## Task brief
The lines to return are those from the line holding "The image size is (545, 756)." through the last line of the entries below, both included, written exactly and without pictures.

## Records shown

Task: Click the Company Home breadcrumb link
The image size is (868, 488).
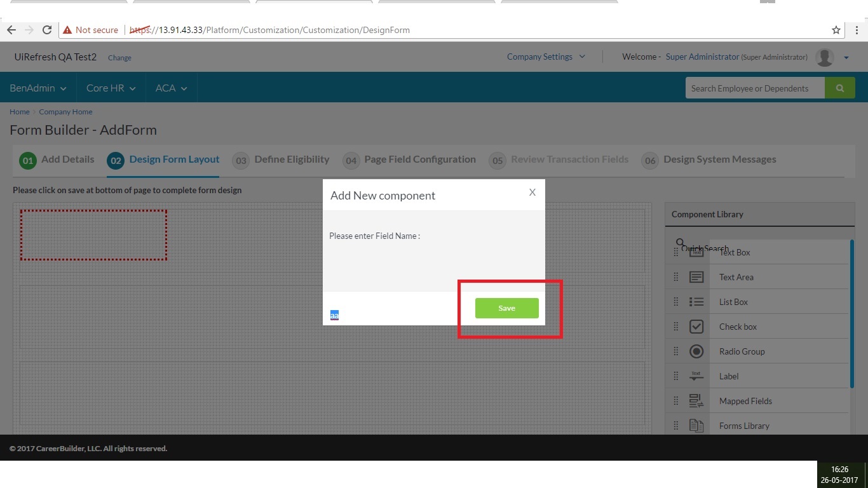Action: click(65, 112)
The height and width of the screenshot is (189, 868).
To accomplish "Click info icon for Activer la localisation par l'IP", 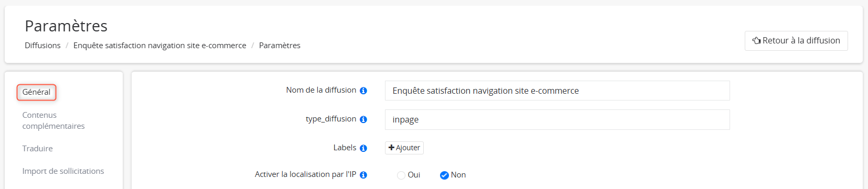I will tap(363, 175).
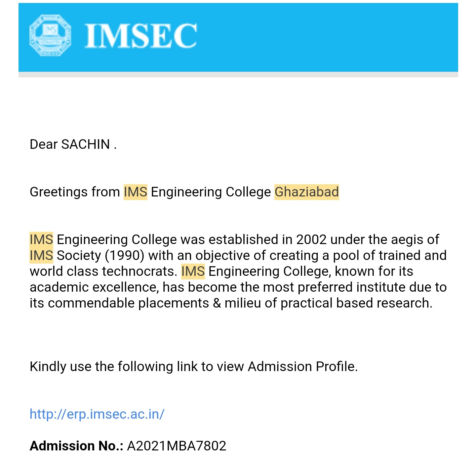
Task: Click highlighted IMS starting 'was established' sentence
Action: point(41,239)
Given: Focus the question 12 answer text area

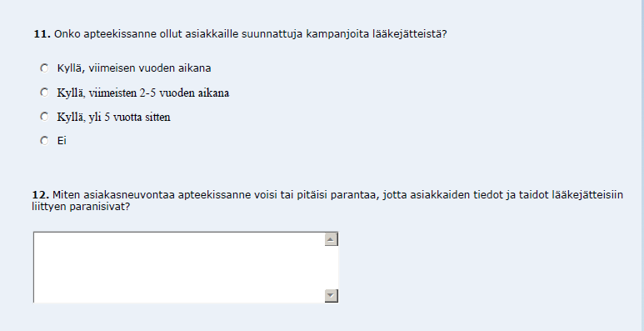Looking at the screenshot, I should point(179,268).
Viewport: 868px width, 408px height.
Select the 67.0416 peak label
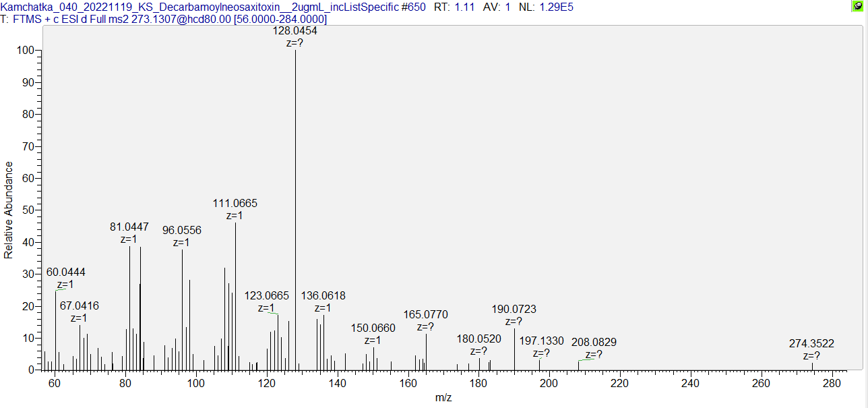(x=80, y=306)
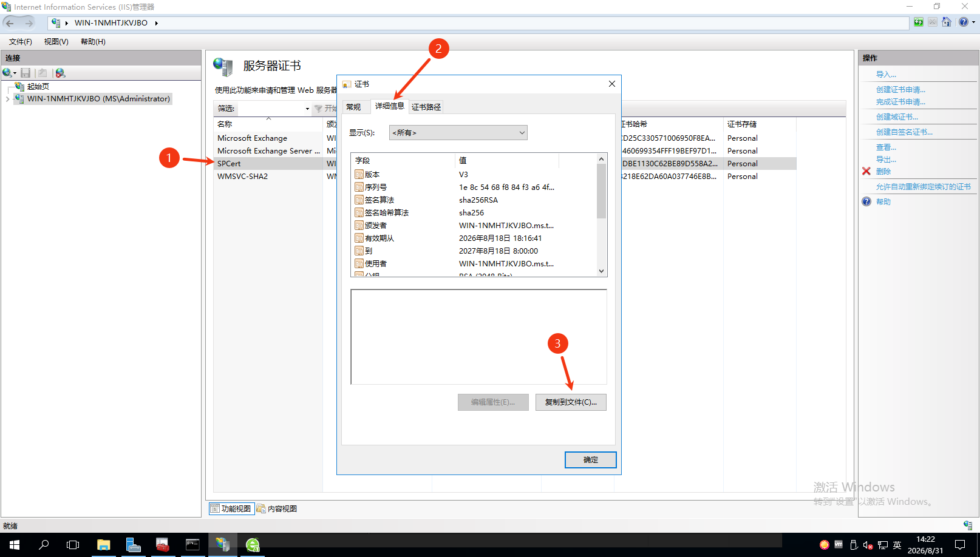The image size is (980, 557).
Task: Click the help icon in the address toolbar
Action: pyautogui.click(x=963, y=22)
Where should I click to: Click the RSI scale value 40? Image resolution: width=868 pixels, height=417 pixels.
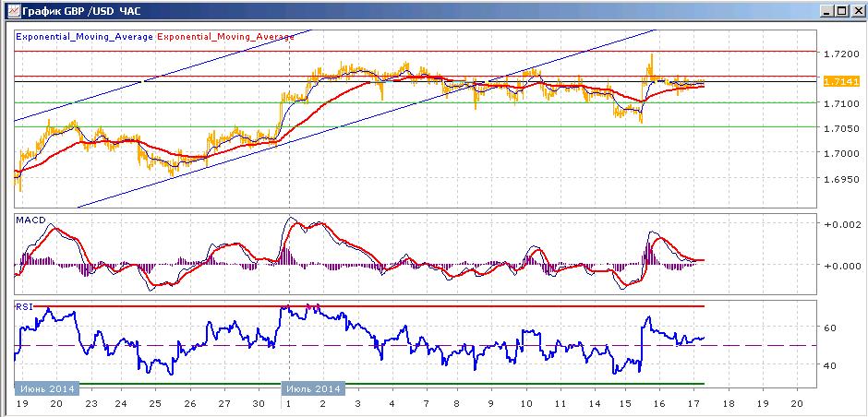click(831, 365)
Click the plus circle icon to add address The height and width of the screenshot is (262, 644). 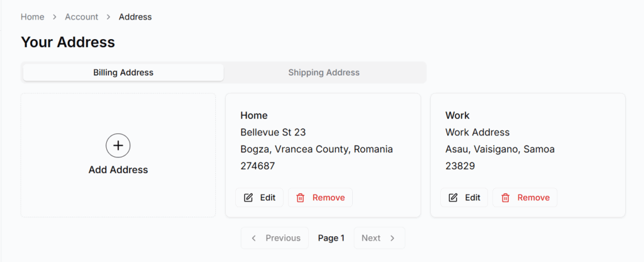pyautogui.click(x=118, y=145)
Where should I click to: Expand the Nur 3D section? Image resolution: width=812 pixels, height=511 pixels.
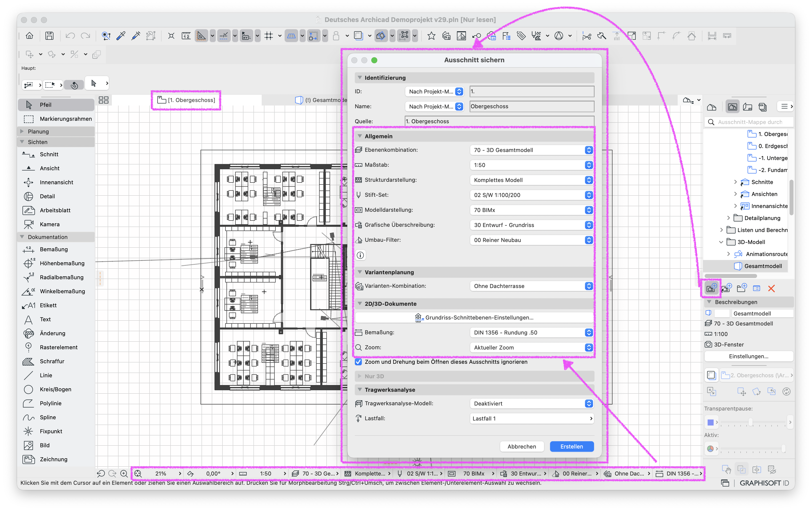pyautogui.click(x=360, y=376)
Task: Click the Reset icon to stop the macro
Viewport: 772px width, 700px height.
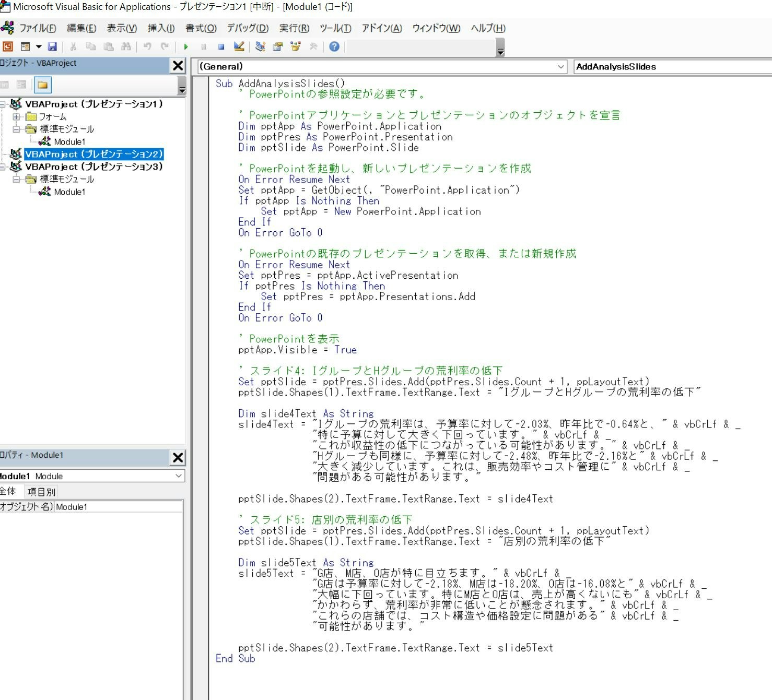Action: pyautogui.click(x=220, y=47)
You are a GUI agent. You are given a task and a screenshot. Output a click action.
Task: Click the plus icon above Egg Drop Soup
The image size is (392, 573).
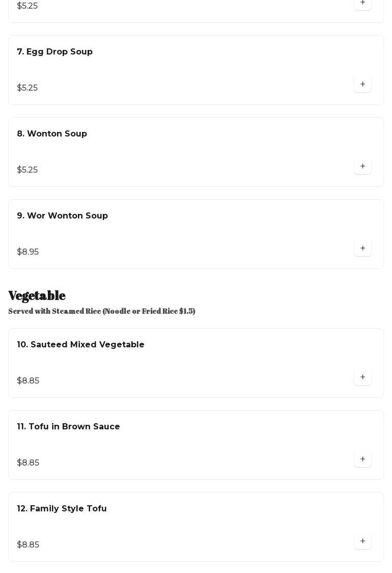pyautogui.click(x=362, y=3)
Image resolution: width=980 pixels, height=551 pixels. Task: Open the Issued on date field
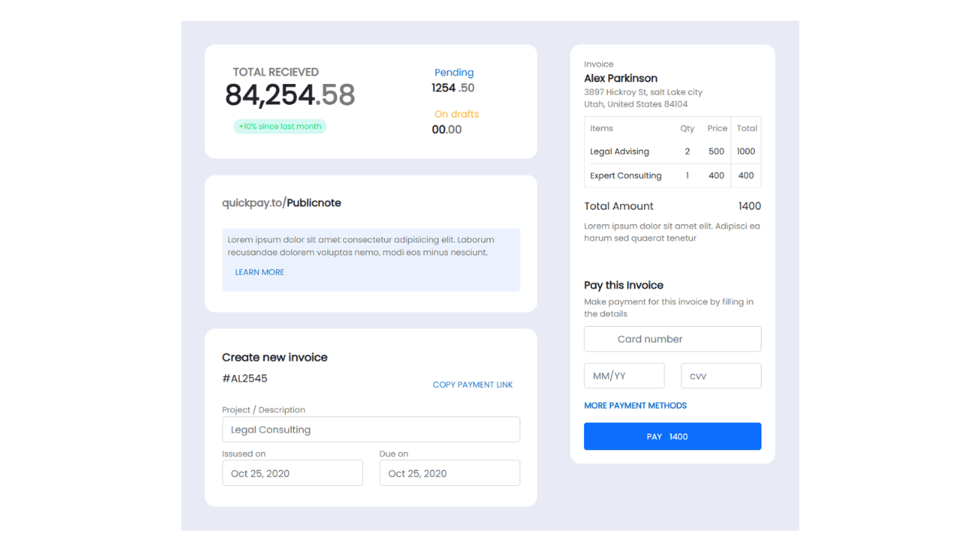[292, 472]

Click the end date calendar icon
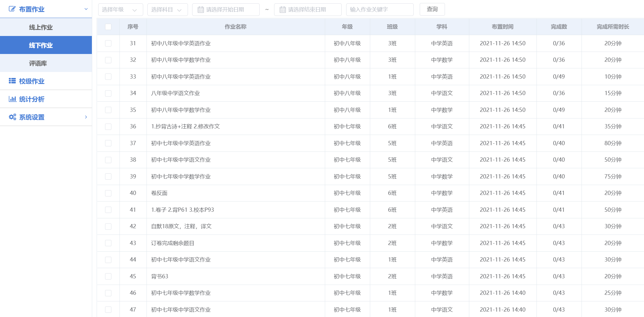[x=283, y=10]
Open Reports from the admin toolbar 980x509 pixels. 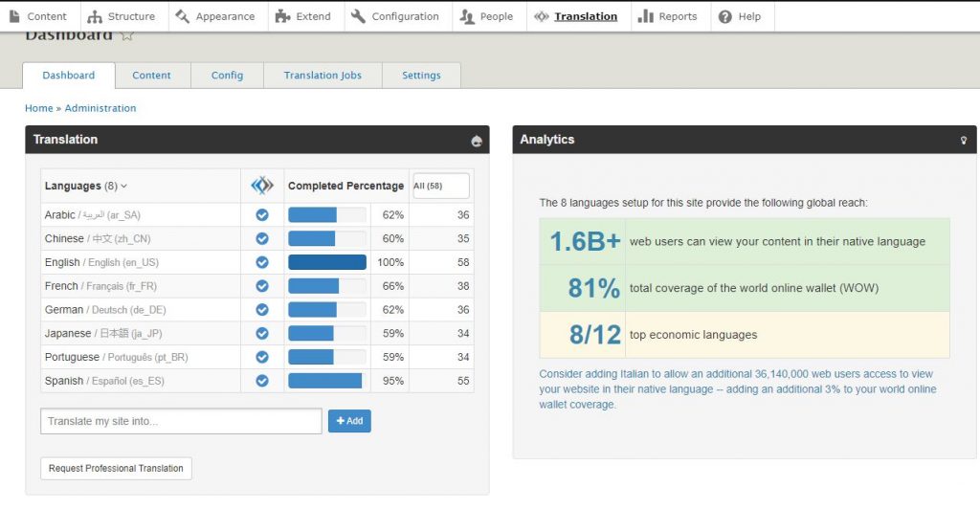667,16
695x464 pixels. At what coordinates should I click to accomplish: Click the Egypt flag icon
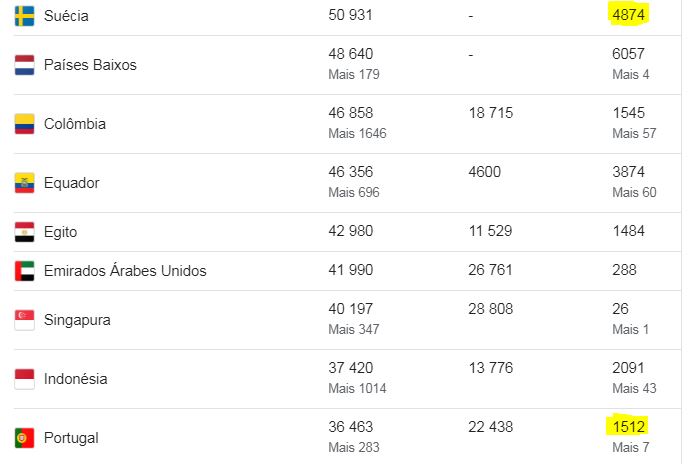pos(24,232)
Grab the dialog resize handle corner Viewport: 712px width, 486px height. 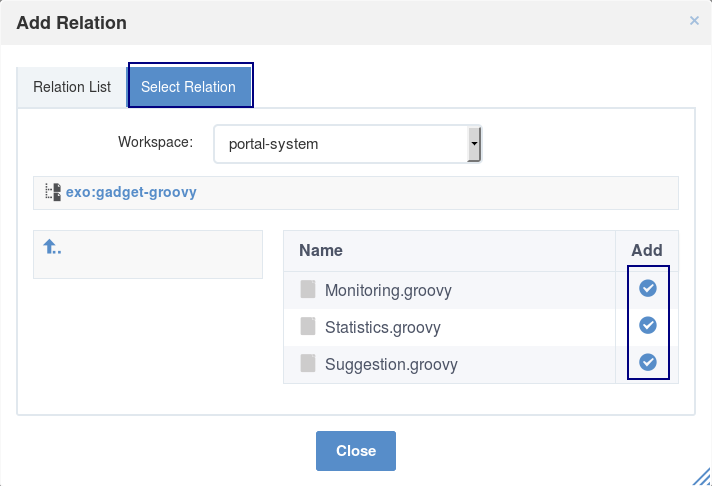[x=702, y=477]
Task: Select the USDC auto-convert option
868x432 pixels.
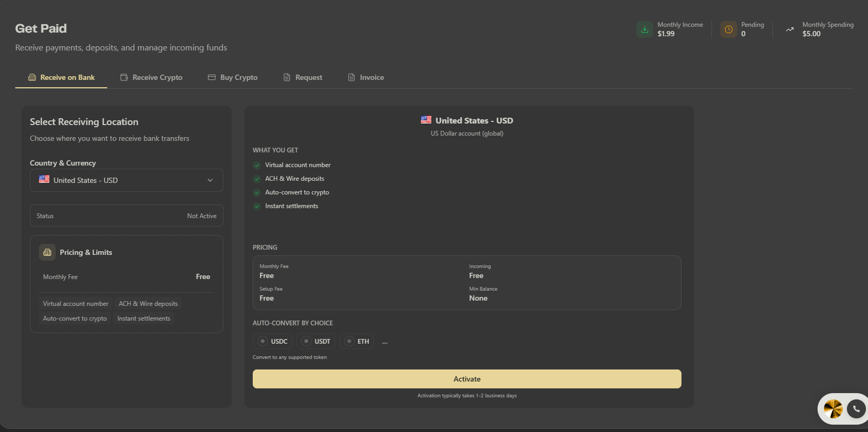Action: click(x=273, y=341)
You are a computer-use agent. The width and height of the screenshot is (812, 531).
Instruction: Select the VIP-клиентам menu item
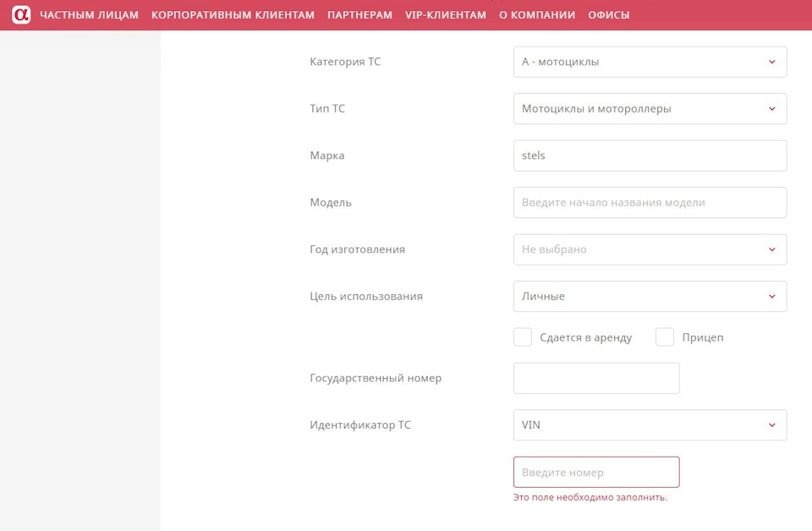point(446,15)
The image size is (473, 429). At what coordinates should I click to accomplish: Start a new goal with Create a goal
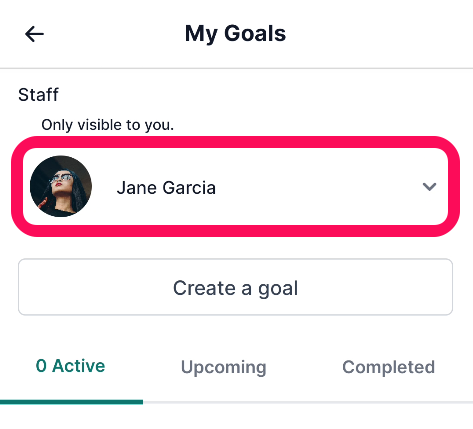[236, 287]
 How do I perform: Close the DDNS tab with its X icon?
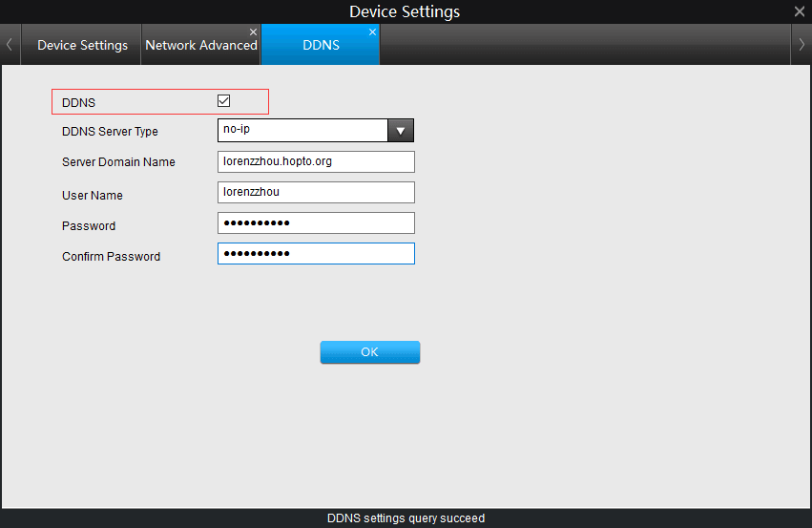[372, 32]
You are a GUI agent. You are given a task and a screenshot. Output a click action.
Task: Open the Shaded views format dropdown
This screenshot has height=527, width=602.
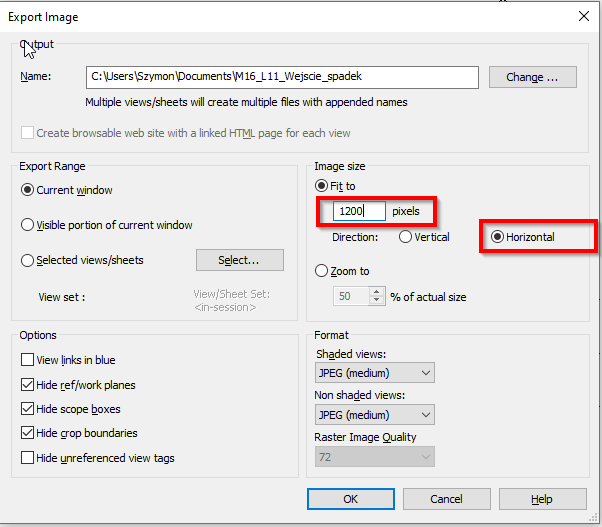pos(375,373)
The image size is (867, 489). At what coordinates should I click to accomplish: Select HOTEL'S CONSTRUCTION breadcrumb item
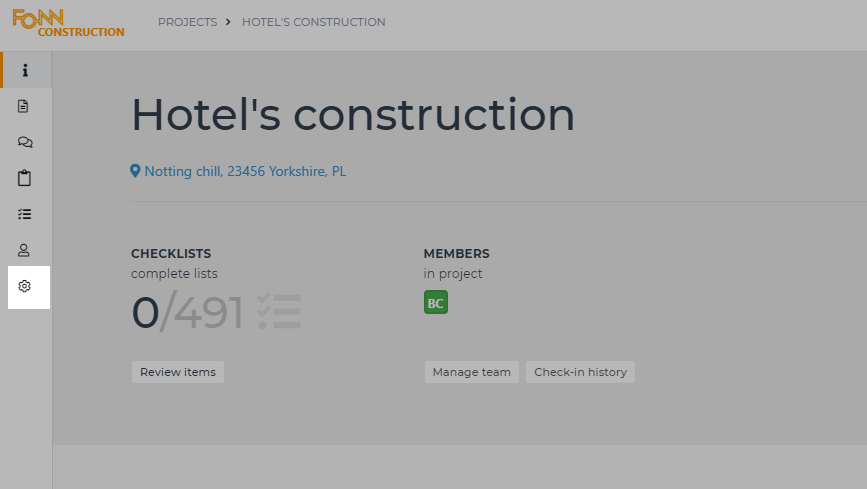coord(313,22)
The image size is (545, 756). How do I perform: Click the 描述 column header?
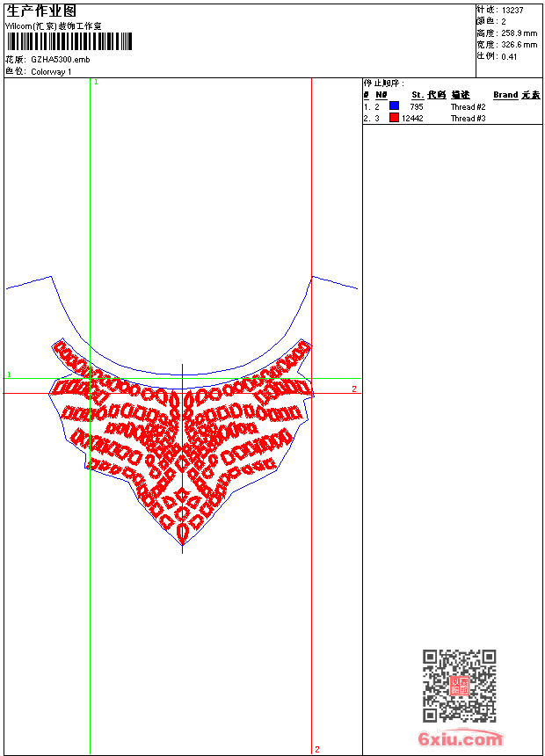461,95
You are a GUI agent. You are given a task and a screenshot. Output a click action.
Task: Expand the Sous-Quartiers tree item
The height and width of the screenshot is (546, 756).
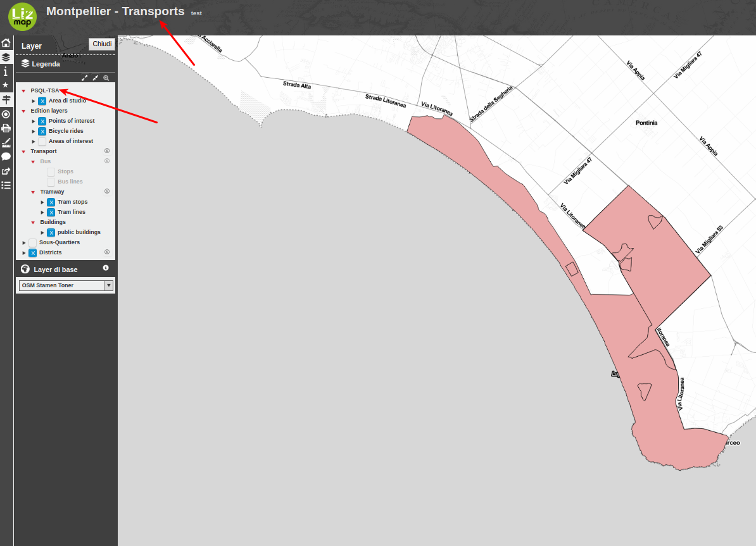(23, 242)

## Task result
The image size is (545, 756). How do I perform: Click the 描述 column header?
461,95
You are a GUI agent. You are given a task and a screenshot. Output a click action.
Task: Expand the Sous-Quartiers tree item
The height and width of the screenshot is (546, 756).
(23, 242)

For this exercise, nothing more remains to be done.